The Space Of Encounter - Review
Architectural Review, The, June, 2001 by Boaz Ben Manasseh
By Daniel Libeskind. London: Thames and Hudson. 2001. [pound]22.95
It is astonishing that Daniel Libeskind can write so much nonsense without endangering his reputation. I fear that in certain circles it actually helps: Koolhaas's SMLXL, which has page after page of childish irritating claptrap, was almost immediately held in veneration by almost any architecture student who came across it. The literary method of these two is, essentially, that pioneered by the late Auberon Waugh and now mainly represented by Julie Burchill: you simply write down everything that comes into your head, however idiotic, and hope that enough of it will sound funny, or strike a chord with some nitwit. It seems to work well enough to sell.

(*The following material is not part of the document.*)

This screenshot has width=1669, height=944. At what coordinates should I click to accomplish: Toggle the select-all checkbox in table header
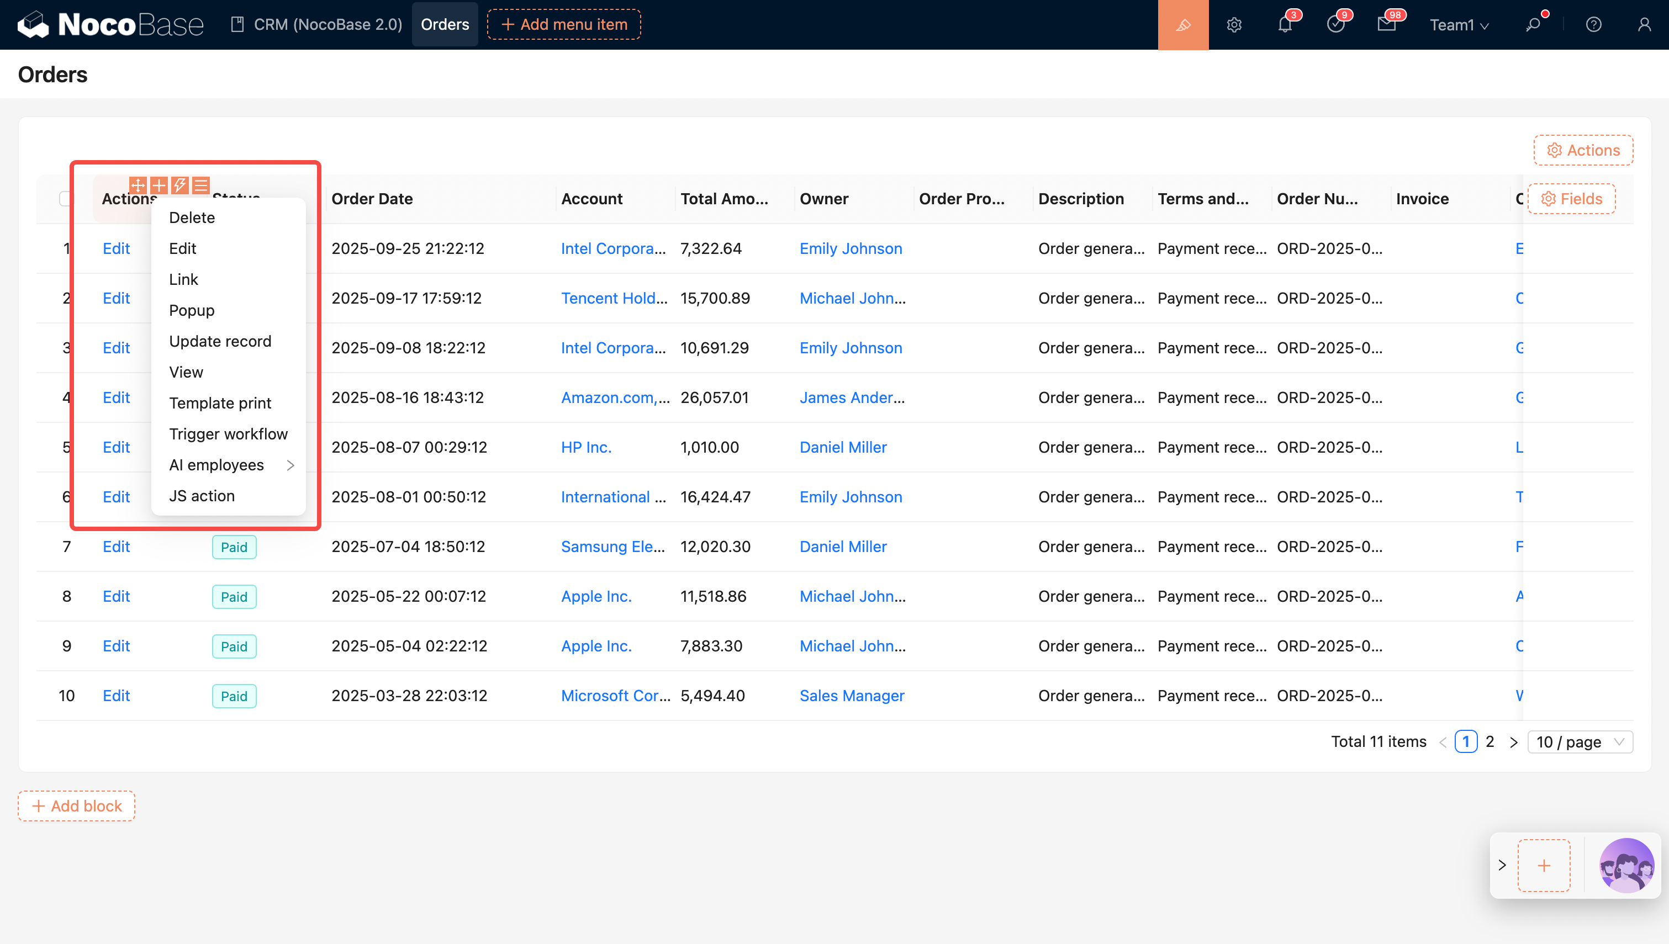tap(65, 198)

This new book consists of the following elements: some lectures and speeches by Libeskind, often to lay audiences, usually helpful and intelligent where comprehensible, but occasionally questionable and silly and often quite repetitive; some few architectural drawings too small to read properly; some photographs, largely close-ups of nastily-built models; and many pages of drivel, for which the following example will suffice: 'The Eve of the Chicken is a phrase that moves toward the distended axiom, in which motion stalls at its maximum ridicules the movement of the cosmos'. None of this is in any useful order and is impossible to read consecutively.
What is this book? An art object? Why does the model of the interior of his Dresden synagogue scheme have 'Jesus' written in large Hebrew letters up on the ceiling? It is a shame, for The Space of Encounter has, in there somewhere, some intelligent and concise explanations of what he is up to, particularly in his moving and imaginative description of his proposals for the redevelopment of the Sachsenhausen SS Barracks site. He can describe things well when he wants to and he puts forward here his usual arguments for the V&A spiral in a cogent and convincing way (albeit with some misprints).
Libeskind is no exception to the general rule that architects cannot write about their own buildings. Someone is encouraging him to waste his time and energy in public on things he should be doing in private with his students.